Physical Network Design for On-Premises Infrastructure¶

Scope¶

This file covers physical network design for on-premises infrastructure including VLAN segmentation, NIC bonding, switch selection, spine-leaf vs hierarchical topologies, MTU configuration, and out-of-band management. For cloud virtual networking (VPC/VNet), see general/networking.md. For load balancer architecture, see general/load-balancing-onprem.md.

Checklist¶

Why This Matters¶

Physical network design is the foundation that all virtualization, storage, and application layers depend on, yet it is the most difficult to change post-deployment.

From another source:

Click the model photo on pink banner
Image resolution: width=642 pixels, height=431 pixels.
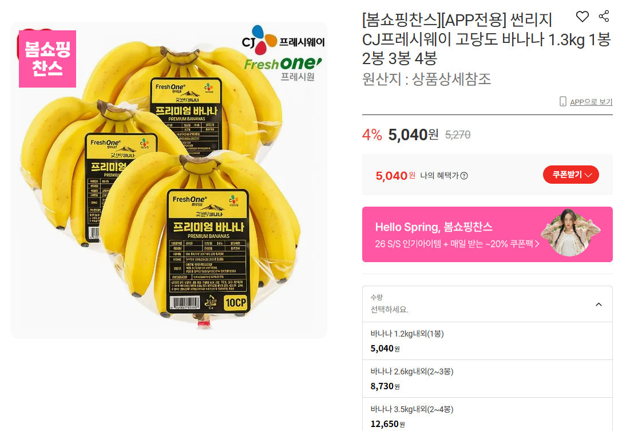(x=570, y=232)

A VLAN design error forces either disruptive re-cabling/re-configuration or permanent workarounds. Inconsistent MTU settings on storage networks cause silent performance degradation: iSCSI traffic with 9000 MTU hitting a switch port configured for 1500 MTU results in fragmentation that cuts storage throughput by 30-50% and increases latency, but the storage "works" so the issue goes undetected until production load hits. NIC bonding mode mismatches between host and switch silently degrade to single-link throughput. Without MLAG/vPC, host LAGs can only connect to a single switch, making that switch a single point of failure despite having redundant NICs. Out-of-band management is a recovery-critical capability: without iDRAC/iLO on a reachable network, a hung host requires physical datacenter access for remediation, turning a 5-minute fix into a multi-hour event.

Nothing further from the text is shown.